This is a page that curates AI-related papers published worldwide. All content here is summarized using Google Gemini and operated on a non-profit basis. Copyright for each paper belongs to the authors and their institutions; please make sure to credit the source when sharing.
This paper presents the Search-R1 framework, which leverages reinforcement learning (RL) to enable a large-scale language model (LLM) to generate search queries and use the search results for inference during the inference process through real-time retrieval. Search-R1 optimizes the LLM inference path through multi-round retrieval interactions and employs a search result token masking technique and a simple result-based reward function for stable RL learning.

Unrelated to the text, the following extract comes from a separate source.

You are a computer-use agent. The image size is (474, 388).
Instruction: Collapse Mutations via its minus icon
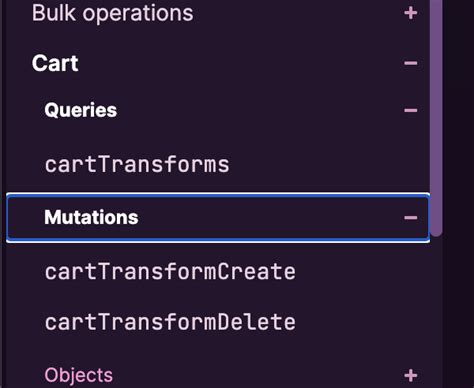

Experimental results on seven question-answering datasets demonstrate that Search-R1 outperforms the existing RAG technique by 41% on the Qwen2.5-7B model and 20% on the Qwen2.5-3B model. Furthermore, we provide experimental insights into RL optimization methods, LLM selection, and the dynamics of search result length. The code and model checkpoints are publicly available.
Takeaways, Limitations
•
Takeaways:
◦
A novel methodology is presented to enhance the search capability of LLM by utilizing reinforcement learning.
◦
We demonstrate robust RL learning and performance improvements through multi-retrieval interactions and token masking.
◦
Generalizability is verified through experimental results on various LLMs and datasets.
◦
Support for reproducibility and follow-up research through open code and model disclosure.
•
Limitations:
◦
Experimental results are limited to a specific LLM and dataset. Additional experiments on a wider range of LLMs and datasets are needed.
◦
Potential performance degradation due to the simplicity of the outcome-based reward function. A more sophisticated reward function design is needed.
◦
Dependence on search engine characteristics. Application and performance comparison across various search engines are necessary.